Segment Start: Dataset entries

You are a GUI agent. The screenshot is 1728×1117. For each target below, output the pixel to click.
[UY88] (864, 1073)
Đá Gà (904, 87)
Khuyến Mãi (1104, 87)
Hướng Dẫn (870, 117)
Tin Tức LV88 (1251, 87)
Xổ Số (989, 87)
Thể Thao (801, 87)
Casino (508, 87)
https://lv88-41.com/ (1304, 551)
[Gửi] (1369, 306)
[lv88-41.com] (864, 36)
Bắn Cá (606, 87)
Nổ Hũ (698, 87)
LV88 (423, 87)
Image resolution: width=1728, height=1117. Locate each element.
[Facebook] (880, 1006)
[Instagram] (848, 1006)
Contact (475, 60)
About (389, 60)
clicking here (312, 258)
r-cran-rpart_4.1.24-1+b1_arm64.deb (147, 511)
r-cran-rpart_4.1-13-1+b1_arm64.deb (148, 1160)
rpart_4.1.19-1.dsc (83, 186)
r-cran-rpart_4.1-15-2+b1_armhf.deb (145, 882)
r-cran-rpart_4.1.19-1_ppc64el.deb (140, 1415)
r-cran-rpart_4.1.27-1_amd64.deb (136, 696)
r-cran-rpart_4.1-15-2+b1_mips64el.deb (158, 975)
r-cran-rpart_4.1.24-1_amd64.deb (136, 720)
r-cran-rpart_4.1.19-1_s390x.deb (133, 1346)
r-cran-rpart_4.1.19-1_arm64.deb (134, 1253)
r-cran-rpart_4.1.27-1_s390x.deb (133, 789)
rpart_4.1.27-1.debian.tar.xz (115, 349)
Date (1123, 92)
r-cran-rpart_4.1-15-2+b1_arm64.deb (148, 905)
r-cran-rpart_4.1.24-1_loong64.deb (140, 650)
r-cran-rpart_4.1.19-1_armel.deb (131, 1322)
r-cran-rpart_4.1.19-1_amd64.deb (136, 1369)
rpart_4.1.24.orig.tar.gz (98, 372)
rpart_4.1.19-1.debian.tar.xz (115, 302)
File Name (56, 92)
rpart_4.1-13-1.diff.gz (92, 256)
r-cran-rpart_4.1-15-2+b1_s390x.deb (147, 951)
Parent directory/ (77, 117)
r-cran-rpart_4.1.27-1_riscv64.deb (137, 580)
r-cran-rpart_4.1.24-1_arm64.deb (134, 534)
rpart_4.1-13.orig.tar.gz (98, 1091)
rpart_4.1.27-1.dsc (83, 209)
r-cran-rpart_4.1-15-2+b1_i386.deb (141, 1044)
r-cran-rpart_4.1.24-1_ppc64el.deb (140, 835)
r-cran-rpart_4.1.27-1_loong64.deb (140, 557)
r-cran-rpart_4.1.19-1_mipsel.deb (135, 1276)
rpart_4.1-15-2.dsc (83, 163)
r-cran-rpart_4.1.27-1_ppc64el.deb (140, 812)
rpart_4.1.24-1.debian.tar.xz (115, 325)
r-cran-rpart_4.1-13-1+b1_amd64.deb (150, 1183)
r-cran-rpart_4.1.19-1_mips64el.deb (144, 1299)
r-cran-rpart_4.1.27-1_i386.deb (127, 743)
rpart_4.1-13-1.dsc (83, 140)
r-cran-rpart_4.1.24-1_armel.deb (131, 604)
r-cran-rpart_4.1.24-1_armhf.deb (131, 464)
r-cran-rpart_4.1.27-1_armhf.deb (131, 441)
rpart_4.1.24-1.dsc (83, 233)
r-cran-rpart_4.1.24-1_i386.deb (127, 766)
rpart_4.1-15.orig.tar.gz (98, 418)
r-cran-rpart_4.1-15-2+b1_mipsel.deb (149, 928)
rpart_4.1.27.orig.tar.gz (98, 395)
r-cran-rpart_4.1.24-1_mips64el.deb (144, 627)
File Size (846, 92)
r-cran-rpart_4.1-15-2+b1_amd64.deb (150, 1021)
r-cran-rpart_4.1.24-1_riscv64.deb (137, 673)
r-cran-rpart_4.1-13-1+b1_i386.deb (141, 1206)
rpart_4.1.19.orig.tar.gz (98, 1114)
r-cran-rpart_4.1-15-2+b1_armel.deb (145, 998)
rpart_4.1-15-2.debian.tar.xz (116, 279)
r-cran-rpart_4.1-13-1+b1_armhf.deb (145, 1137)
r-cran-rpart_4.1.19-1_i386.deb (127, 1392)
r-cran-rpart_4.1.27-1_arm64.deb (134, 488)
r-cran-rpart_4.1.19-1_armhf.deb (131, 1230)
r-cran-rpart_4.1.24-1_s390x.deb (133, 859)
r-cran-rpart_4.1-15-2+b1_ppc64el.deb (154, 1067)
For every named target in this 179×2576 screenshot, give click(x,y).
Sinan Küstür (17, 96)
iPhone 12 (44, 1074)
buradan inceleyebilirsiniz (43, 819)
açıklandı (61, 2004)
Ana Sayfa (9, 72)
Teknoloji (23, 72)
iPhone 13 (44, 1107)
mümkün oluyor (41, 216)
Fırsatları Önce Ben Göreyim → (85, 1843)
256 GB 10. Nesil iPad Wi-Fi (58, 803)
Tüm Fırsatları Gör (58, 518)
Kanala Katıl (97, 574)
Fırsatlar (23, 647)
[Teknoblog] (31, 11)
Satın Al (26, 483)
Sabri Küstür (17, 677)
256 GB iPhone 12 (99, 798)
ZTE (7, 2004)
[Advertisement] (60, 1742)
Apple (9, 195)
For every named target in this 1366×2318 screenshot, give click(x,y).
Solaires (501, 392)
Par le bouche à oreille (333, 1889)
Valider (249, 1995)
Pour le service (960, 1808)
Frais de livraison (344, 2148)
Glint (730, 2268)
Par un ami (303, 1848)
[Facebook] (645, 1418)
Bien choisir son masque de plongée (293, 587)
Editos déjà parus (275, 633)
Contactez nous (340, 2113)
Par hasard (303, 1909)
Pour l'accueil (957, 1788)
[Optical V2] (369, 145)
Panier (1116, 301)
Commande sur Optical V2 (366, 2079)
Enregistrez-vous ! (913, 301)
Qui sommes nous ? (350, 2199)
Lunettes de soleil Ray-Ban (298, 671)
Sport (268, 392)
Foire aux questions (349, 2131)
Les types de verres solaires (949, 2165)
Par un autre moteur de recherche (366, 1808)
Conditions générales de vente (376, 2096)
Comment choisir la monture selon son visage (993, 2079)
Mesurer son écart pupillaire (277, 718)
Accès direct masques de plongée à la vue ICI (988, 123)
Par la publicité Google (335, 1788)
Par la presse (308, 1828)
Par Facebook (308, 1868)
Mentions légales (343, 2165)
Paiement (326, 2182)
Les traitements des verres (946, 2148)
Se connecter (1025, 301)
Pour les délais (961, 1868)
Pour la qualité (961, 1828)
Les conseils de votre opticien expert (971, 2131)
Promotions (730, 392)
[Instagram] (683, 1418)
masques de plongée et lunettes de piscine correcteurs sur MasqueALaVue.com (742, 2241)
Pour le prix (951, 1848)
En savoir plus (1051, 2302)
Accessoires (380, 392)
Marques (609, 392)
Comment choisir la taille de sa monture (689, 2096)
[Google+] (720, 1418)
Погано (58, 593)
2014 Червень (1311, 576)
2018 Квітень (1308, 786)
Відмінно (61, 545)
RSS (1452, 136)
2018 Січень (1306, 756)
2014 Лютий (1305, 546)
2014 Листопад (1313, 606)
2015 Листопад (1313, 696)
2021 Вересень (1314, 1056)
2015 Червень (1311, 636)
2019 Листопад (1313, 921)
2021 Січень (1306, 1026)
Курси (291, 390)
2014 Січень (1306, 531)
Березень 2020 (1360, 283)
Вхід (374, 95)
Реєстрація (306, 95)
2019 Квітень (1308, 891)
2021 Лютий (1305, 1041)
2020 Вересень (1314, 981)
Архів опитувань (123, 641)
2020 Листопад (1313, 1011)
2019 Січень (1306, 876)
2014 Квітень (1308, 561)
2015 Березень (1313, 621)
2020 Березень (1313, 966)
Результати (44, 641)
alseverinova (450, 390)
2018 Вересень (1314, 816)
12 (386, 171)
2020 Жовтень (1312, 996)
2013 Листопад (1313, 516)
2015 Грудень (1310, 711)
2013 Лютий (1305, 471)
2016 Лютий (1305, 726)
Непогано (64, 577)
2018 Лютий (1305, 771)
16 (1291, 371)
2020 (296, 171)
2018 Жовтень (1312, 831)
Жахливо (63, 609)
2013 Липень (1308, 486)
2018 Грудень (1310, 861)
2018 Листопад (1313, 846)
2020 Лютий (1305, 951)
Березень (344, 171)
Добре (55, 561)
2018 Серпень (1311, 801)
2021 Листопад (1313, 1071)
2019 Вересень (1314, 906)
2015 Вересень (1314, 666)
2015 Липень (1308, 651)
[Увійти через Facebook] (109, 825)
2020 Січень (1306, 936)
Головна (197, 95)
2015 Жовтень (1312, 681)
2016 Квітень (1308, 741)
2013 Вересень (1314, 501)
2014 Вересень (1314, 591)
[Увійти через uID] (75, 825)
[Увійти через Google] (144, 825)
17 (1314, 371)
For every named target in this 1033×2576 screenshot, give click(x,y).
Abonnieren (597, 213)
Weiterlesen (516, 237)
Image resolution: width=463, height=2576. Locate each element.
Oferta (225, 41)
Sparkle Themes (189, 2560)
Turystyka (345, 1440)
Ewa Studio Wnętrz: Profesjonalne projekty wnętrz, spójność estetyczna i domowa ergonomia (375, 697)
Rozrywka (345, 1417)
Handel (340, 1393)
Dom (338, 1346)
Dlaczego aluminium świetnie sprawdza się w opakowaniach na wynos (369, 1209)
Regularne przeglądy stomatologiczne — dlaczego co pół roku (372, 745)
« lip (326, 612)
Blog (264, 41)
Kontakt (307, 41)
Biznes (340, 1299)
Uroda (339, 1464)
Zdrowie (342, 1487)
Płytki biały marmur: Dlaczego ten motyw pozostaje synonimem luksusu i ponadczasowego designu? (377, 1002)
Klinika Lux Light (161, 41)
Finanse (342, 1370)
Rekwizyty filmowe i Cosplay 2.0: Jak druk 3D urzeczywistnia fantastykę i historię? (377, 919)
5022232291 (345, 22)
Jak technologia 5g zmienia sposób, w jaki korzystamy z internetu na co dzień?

Segment End: Dataset entries

# Task to carry out
Return every line of the listing above that contains "Locate".

# Solved exercise
Image resolution: width=1728, height=1117. Locate each element.
Image resolution: width=463, height=2576. Locate each element.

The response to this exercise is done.